Miss Aは現在、価格の低さから店舗を通りかかった人々が衝動買いをする可能性に期待して、ショッピングモールにも出店している。将来的には、ターゲット(Target)やホームグッズ(Homegoods)などの店舗が置かれているようなパワーセンターへの出店をめざしている。Miss Aの店舗の平均面積は約3000平方フィート(約279平方メートル)だ。
実店舗がオンラインストアにも好影響
実店舗を保有することで、eコマースサイトへのトラフィックも促進している。「店舗を開設して以来、eコマースとオフラインとのあいだにとても強い相乗効果が見られるようになった。オクラホマ州の顧客はそれほどMiss Aの商品を買い求めていなかった。しかし、オクラホマに店舗を開設してから、オクラホマ州からウェブサイトにアクセスする人が増えてきた」と、バイク氏は述べている。
コンサルティング会社レコンリテール(Rekon Retail)の創設者であるレベッカ・コンドラット氏は、バリュー重視型の小売業者は実店舗で利益を上げるためには、より多くの数量を売る必要があると語る。オンラインの商品が高価格であることから、実店舗をオープンすることは、売上を伸ばすのにより効果的な方法だと同氏は述べる。
しかし、実店舗のプレゼンスの拡大を試みて失敗したブランドも多いため、注意が必要だとも同氏は述べる。たとえば、キャスパー(Casper)は200店舗を開設する計画を2018年に発表したが、その結果として事業の収益性は得られなかった。スコッチアンドソーダ(Scotch & Soda)は今年、業績不振を理由に米国の多くの店舗を閉店した。その中には、開店して1年未満の店舗もあった。

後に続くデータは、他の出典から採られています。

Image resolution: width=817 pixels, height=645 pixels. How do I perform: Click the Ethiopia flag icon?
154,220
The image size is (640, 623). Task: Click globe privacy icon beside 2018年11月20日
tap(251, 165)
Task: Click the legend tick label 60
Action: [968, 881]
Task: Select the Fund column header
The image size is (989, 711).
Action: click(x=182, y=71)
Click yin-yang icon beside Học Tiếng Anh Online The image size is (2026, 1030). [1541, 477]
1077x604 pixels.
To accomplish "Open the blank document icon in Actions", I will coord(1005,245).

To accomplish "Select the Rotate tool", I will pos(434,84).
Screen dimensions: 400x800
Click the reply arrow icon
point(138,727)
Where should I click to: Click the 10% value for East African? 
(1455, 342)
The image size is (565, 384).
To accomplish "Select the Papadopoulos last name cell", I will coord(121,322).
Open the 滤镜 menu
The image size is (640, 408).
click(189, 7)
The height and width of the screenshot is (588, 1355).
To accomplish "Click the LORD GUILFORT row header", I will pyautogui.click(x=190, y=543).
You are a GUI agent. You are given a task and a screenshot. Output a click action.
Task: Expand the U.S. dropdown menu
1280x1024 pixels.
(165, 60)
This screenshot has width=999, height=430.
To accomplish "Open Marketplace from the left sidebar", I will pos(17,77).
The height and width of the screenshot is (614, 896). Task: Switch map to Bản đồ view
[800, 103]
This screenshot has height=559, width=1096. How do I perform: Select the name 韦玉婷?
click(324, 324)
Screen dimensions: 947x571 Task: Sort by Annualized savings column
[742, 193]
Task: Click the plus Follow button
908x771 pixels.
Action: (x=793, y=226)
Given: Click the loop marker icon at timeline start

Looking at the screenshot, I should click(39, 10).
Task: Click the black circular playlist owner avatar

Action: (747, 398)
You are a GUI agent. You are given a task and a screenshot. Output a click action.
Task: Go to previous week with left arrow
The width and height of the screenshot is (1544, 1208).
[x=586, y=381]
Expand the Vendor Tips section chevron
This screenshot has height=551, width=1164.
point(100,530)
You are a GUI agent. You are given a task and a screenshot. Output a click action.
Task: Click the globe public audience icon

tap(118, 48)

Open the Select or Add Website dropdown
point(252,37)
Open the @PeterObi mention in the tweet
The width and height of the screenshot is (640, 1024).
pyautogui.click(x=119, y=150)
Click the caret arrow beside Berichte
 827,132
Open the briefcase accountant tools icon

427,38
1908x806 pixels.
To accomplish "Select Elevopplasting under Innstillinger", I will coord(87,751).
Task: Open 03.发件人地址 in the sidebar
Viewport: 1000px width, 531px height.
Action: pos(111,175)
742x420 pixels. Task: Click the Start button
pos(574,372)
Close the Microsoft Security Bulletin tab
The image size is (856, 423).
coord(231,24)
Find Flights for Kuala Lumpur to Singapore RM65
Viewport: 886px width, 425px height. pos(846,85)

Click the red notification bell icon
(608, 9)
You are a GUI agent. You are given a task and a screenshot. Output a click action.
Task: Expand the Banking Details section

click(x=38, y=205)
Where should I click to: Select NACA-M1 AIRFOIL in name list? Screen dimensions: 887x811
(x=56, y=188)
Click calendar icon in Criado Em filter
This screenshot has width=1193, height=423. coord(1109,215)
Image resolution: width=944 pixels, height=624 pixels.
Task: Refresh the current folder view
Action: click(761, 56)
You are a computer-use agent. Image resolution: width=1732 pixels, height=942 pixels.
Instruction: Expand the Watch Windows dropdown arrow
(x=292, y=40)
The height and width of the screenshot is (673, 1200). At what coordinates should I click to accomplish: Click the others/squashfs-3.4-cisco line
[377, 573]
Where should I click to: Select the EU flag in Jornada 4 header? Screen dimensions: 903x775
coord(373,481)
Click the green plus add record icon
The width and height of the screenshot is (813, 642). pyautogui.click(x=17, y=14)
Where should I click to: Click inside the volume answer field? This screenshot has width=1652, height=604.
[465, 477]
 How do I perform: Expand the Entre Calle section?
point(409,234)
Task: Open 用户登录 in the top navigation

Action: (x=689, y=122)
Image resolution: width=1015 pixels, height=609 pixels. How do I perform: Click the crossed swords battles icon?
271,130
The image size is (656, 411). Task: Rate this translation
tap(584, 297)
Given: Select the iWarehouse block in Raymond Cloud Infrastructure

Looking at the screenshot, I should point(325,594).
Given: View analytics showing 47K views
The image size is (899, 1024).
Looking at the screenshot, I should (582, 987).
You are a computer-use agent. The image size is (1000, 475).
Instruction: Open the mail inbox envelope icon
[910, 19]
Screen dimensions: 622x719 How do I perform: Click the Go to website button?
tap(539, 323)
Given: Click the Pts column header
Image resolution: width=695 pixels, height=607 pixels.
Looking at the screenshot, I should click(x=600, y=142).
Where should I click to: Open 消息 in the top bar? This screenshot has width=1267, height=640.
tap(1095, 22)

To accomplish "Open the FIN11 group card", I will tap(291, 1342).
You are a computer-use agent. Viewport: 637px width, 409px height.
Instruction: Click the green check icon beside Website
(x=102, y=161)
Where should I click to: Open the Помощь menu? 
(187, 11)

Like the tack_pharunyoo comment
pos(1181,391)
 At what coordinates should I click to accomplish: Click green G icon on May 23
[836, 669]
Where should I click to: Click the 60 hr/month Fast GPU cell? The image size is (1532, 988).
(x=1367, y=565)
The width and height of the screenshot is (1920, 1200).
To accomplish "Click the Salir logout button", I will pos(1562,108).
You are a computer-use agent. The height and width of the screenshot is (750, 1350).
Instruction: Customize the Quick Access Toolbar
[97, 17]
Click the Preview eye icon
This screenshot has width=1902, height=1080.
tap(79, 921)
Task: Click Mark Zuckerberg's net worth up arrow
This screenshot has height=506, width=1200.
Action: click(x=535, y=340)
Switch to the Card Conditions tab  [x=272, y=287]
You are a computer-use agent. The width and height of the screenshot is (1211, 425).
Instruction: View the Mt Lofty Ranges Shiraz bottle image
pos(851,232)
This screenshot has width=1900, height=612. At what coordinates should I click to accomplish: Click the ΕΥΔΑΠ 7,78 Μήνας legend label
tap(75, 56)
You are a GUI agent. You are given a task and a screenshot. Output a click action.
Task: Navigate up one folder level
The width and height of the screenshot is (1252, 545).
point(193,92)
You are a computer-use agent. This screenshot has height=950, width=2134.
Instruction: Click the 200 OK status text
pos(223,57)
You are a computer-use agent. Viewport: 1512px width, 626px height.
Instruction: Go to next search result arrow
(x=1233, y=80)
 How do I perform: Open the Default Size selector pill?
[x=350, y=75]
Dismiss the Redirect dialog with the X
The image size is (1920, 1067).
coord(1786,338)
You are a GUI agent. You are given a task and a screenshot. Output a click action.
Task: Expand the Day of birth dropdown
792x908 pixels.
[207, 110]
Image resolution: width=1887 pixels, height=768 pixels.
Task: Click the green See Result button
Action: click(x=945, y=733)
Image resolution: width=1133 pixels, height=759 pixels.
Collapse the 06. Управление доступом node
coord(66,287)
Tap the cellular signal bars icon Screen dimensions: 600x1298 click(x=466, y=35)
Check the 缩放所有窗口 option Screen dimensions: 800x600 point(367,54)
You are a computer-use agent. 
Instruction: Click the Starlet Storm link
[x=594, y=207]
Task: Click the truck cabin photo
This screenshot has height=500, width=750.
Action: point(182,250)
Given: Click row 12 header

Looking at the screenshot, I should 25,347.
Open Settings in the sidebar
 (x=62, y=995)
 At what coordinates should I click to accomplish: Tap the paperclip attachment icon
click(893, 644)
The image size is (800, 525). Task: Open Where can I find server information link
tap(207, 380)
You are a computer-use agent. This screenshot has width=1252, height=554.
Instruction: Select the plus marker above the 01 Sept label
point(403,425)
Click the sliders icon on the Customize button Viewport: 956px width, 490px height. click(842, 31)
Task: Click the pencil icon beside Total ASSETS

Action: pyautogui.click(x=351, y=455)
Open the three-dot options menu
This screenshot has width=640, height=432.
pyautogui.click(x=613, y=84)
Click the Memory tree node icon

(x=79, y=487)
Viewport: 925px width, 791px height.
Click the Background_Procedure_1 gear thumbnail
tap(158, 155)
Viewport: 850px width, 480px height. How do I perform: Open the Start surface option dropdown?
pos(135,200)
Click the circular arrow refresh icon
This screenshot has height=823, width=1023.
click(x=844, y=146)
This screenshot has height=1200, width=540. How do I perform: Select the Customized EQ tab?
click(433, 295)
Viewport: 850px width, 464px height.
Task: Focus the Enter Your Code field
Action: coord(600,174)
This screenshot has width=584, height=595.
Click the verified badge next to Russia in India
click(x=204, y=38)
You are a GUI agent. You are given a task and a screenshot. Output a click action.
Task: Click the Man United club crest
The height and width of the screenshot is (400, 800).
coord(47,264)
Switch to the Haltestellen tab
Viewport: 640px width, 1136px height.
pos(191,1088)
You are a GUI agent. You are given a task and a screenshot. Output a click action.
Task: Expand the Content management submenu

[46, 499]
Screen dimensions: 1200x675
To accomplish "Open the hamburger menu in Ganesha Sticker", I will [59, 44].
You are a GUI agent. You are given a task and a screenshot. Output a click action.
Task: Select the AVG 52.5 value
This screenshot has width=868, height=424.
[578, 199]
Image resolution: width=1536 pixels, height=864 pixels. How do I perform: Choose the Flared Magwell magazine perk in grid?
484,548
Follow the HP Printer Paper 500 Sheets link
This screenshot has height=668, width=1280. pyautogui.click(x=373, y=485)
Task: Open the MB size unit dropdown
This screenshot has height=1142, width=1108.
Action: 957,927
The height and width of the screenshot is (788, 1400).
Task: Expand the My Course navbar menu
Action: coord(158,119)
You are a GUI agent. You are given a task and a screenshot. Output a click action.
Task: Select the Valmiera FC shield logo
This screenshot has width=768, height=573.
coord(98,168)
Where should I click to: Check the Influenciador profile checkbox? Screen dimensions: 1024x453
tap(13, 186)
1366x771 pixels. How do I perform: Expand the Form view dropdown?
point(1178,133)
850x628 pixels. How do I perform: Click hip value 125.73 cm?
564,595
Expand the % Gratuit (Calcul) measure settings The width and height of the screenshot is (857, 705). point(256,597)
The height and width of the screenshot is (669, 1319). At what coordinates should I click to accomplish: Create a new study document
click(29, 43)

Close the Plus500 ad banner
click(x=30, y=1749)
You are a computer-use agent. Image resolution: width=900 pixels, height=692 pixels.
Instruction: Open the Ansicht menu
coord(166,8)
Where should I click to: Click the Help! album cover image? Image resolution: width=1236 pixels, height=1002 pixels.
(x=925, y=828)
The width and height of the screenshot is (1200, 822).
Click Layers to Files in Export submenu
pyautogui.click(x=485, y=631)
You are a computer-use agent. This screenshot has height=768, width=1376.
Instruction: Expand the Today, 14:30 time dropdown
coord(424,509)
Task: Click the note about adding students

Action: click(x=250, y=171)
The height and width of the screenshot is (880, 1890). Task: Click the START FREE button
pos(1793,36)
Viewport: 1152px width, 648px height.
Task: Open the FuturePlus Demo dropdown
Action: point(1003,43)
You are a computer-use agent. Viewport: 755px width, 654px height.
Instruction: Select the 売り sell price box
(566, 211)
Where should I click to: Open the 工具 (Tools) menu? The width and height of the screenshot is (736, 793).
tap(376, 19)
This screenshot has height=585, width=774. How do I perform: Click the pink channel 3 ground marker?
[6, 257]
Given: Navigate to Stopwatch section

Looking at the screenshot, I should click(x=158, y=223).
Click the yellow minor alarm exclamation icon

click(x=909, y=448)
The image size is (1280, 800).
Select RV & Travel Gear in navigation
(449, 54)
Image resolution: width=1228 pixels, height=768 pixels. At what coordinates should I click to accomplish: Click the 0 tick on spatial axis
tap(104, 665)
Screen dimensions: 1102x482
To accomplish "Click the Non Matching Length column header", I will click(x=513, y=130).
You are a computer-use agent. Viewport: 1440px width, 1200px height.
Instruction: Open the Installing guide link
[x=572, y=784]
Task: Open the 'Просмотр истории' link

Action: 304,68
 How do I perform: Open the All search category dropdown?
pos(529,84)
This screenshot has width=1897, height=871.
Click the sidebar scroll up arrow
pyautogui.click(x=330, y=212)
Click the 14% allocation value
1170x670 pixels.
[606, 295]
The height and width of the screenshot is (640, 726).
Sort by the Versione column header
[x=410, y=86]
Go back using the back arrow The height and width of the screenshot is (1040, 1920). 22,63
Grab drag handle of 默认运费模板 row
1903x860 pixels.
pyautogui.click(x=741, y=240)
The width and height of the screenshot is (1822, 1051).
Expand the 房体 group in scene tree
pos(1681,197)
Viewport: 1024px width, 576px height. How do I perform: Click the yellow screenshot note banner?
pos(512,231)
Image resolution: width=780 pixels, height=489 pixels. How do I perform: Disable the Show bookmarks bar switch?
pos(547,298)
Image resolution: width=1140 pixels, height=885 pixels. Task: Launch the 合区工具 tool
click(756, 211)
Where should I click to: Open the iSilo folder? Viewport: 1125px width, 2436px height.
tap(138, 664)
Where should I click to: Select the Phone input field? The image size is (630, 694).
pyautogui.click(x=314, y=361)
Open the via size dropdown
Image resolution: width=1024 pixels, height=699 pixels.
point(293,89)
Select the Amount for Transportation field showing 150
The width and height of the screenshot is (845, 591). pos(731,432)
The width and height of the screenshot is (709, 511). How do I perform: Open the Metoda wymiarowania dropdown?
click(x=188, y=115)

「ブランドが100店舗を出店しても、その100店舗すべてが最初の5店舗と同じ業績をあげられるわけではない。これはよく見られる勘違いだ」と、同氏は述べている。
「うまく機能していると確信している」
Miss Aのバイク氏は、自社の戦略的な方向性について楽観的だ。Miss Aは店舗に加えて、スキンケアやライフスタイル商品など新しいカテゴリーにも進出してきた。
「10年間続けてきて、Miss Aの事業モデルがうまく機能していると確信している。Miss Aはみんなにとって親しみやすく、商品は人々に愛されている。そのことが売上に表れている」と、バイク氏は述べている。